🤖 AI Summary
This work addresses the challenges of slot entanglement and weak slot-image alignment in object-centric learning with diffusion models. To this end, the authors propose the CODA framework, which introduces a novel register-slot mechanism to mitigate interference among slots and incorporates a contrastive alignment loss to explicitly strengthen the correspondence between slots and image regions. This approach effectively approximates the maximization of mutual information between slots and the input. Extensive experiments demonstrate that CODA significantly outperforms existing baselines on MOVi-C/E, Pascal VOC, and COCO datasets, achieving a 6.1% improvement in FG-ARI on COCO while maintaining computational efficiency and scalability.
📝 Abstract
Slot Attention (SA) with pretrained diffusion models has recently shown promise for object-centric learning (OCL), but suffers from slot entanglement and weak alignment between object slots and image content.

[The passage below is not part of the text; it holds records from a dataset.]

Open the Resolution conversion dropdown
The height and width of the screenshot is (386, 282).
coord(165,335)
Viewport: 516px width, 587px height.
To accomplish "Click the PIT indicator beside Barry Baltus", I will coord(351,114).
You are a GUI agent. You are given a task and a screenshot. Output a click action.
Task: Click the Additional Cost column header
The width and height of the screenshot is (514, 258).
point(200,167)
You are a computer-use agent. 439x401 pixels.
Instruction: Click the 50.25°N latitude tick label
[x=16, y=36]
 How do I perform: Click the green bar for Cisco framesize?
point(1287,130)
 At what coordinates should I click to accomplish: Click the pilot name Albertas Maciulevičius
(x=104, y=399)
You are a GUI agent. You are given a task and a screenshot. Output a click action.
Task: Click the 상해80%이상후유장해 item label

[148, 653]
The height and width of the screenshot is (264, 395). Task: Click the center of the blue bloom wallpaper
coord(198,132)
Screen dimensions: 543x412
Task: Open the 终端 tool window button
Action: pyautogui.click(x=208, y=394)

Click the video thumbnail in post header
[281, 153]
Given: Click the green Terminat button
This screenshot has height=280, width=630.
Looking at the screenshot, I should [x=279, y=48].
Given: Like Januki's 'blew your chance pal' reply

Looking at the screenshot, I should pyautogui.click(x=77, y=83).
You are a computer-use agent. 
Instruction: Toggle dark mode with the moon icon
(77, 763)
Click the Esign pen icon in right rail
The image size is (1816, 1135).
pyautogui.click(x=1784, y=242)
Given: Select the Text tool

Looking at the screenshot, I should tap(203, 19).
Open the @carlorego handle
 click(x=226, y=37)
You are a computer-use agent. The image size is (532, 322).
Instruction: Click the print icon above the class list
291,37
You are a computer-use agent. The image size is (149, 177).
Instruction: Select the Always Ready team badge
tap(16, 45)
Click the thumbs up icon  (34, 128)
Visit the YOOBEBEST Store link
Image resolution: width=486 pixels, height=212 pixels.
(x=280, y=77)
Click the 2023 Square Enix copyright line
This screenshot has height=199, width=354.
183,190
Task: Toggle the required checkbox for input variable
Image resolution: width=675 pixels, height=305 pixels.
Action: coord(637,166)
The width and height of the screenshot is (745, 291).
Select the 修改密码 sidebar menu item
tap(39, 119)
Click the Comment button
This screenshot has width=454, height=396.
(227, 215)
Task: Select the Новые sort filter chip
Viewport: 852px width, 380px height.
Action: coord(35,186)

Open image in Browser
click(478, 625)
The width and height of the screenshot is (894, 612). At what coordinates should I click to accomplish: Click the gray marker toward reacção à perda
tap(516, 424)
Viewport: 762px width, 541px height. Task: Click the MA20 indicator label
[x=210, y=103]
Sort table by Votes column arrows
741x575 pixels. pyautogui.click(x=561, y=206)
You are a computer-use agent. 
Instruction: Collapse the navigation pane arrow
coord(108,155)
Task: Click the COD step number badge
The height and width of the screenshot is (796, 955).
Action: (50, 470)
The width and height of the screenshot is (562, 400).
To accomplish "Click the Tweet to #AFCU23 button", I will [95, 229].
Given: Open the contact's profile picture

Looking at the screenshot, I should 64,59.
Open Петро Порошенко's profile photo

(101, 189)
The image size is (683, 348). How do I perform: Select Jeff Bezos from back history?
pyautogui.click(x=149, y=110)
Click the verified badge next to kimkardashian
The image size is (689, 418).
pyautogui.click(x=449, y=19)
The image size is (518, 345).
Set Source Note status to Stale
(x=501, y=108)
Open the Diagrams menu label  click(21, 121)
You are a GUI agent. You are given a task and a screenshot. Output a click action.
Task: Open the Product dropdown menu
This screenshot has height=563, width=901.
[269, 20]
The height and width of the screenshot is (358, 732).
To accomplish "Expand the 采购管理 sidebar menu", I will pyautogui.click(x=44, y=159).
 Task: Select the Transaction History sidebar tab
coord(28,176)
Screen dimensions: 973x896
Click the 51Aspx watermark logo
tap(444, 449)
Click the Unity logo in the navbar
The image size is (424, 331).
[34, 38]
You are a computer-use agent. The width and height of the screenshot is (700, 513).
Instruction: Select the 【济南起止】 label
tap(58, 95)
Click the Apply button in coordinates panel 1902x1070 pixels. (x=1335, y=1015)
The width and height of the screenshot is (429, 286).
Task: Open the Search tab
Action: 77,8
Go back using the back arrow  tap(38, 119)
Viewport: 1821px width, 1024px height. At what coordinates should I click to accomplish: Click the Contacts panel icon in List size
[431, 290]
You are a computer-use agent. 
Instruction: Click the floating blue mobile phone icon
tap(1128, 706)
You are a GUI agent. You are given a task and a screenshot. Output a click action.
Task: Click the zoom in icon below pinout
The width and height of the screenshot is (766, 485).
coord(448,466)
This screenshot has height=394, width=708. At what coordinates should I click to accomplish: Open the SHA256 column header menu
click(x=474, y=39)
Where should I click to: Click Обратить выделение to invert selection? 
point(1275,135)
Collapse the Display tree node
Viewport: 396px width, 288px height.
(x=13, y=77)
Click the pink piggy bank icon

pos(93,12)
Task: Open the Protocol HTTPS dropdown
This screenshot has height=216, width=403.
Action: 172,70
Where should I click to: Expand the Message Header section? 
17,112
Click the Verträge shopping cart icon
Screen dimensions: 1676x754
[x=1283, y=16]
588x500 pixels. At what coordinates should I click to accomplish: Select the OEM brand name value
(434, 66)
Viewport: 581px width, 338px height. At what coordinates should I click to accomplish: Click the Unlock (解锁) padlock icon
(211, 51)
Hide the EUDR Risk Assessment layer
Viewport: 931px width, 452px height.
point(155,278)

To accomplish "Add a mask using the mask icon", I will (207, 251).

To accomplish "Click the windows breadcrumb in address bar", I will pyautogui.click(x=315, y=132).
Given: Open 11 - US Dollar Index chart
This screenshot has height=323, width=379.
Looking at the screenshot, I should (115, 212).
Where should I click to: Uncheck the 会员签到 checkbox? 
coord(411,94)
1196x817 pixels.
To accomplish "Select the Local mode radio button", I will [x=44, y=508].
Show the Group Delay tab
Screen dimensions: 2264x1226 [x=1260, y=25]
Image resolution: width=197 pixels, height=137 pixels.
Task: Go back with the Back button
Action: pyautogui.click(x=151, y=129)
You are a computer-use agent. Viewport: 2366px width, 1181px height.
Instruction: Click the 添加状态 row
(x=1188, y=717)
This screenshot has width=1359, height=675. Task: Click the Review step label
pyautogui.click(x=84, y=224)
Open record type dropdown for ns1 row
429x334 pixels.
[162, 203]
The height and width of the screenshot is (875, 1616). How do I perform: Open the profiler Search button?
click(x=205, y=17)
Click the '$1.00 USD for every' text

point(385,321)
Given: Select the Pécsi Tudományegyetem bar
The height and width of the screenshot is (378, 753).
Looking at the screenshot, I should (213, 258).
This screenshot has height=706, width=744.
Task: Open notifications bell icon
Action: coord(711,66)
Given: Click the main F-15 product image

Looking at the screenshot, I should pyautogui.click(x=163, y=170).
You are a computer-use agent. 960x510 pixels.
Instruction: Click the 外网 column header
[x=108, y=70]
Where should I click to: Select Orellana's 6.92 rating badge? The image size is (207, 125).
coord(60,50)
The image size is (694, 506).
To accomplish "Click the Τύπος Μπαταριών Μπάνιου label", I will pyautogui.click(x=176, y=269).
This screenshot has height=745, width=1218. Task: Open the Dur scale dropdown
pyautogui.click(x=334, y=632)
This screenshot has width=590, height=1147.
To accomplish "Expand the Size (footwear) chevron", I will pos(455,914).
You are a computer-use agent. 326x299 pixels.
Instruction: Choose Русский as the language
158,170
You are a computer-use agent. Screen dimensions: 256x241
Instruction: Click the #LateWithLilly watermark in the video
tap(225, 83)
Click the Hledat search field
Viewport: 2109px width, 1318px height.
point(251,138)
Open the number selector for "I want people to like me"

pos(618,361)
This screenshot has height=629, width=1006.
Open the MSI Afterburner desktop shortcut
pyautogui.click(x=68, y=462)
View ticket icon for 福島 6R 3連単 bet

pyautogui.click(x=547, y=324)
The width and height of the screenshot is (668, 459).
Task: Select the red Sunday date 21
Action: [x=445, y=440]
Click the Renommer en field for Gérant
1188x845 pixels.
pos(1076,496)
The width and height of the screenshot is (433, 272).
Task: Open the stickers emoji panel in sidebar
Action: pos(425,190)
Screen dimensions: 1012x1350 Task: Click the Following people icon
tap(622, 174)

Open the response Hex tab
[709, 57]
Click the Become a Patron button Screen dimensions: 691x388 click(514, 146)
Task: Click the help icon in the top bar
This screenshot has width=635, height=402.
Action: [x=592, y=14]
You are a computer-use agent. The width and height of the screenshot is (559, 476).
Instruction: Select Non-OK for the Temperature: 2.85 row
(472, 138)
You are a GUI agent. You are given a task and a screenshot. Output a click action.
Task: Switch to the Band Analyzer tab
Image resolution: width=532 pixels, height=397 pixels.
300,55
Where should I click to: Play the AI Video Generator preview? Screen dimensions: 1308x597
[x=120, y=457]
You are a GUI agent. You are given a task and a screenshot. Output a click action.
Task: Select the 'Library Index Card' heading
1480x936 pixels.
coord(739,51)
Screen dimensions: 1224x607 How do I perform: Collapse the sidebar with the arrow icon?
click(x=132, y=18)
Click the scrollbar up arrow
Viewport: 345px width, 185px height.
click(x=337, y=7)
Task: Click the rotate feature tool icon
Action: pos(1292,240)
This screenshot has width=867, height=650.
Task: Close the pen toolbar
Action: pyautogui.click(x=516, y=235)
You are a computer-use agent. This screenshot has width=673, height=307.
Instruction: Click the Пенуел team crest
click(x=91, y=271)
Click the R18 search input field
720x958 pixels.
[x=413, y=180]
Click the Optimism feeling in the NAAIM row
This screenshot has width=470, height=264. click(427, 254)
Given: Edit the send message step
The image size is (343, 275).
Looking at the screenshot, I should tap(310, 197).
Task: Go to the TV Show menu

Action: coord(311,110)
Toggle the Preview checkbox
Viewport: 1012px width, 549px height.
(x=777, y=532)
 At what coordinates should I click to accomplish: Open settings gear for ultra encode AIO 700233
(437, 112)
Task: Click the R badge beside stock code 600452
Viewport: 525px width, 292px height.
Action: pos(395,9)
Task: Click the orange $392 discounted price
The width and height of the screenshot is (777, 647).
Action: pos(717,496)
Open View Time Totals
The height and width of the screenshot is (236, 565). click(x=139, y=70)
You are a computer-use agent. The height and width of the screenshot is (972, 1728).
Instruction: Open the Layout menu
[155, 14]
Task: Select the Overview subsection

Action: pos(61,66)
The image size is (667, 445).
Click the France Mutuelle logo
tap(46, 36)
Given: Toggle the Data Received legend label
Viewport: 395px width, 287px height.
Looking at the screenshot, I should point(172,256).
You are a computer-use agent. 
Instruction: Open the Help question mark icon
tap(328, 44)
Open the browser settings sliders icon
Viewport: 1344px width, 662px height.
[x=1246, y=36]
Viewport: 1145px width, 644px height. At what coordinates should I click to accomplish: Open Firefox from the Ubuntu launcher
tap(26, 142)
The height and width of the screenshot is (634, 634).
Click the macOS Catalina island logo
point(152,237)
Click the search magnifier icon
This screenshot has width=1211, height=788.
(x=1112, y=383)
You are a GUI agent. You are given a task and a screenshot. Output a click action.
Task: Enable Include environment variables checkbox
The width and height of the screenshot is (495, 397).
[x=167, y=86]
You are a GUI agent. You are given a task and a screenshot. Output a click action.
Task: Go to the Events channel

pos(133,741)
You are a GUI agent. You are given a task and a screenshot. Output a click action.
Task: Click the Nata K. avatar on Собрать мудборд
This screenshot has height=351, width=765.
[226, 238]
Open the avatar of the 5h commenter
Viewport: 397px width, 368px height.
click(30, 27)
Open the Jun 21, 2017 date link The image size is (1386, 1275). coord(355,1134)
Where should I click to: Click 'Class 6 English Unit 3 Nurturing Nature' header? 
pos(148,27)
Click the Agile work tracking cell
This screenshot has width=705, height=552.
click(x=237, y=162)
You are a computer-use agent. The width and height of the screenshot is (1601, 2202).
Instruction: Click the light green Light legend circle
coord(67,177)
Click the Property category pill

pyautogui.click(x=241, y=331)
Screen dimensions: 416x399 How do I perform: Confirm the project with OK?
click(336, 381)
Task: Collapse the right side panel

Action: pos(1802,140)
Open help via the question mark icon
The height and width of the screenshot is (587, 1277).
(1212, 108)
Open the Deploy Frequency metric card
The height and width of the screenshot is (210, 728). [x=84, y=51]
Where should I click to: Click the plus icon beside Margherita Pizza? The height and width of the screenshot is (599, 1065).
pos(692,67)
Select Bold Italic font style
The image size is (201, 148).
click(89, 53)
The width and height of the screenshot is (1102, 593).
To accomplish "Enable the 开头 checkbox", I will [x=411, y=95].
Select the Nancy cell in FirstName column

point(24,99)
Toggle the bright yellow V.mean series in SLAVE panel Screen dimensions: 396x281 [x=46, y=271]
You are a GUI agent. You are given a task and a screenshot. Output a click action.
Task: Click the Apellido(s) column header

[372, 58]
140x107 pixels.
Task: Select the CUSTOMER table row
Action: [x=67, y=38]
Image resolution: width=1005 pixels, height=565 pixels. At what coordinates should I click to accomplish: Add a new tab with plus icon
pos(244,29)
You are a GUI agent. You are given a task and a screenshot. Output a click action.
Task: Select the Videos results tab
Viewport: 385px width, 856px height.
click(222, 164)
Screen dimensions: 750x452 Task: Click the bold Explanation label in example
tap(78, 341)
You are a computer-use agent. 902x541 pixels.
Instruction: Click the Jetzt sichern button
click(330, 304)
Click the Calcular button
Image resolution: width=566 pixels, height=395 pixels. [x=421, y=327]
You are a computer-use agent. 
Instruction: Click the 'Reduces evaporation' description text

We propose Contrastive Object-centric Diffusion Alignment (CODA), a simple extension that (i) employs register slots to absorb residual attention and reduce interference between object slots, and (ii) applies a contrastive alignment loss to explicitly encourage slot-image correspondence. The resulting training objective serves as a tractable surrogate for maximizing mutual information (MI) between slots and inputs, strengthening slot representation quality. On both synthetic (MOVi-C/E) and real-world datasets (VOC, COCO), CODA improves object discovery (e.g., +6.1% FG-ARI on COCO), property prediction, and compositional image generation over strong baselines. Register slots add negligible overhead, keeping CODA efficient and scalable. These results indicate potential applications of CODA as an effective framework for robust OCL in complex, real-world scenes.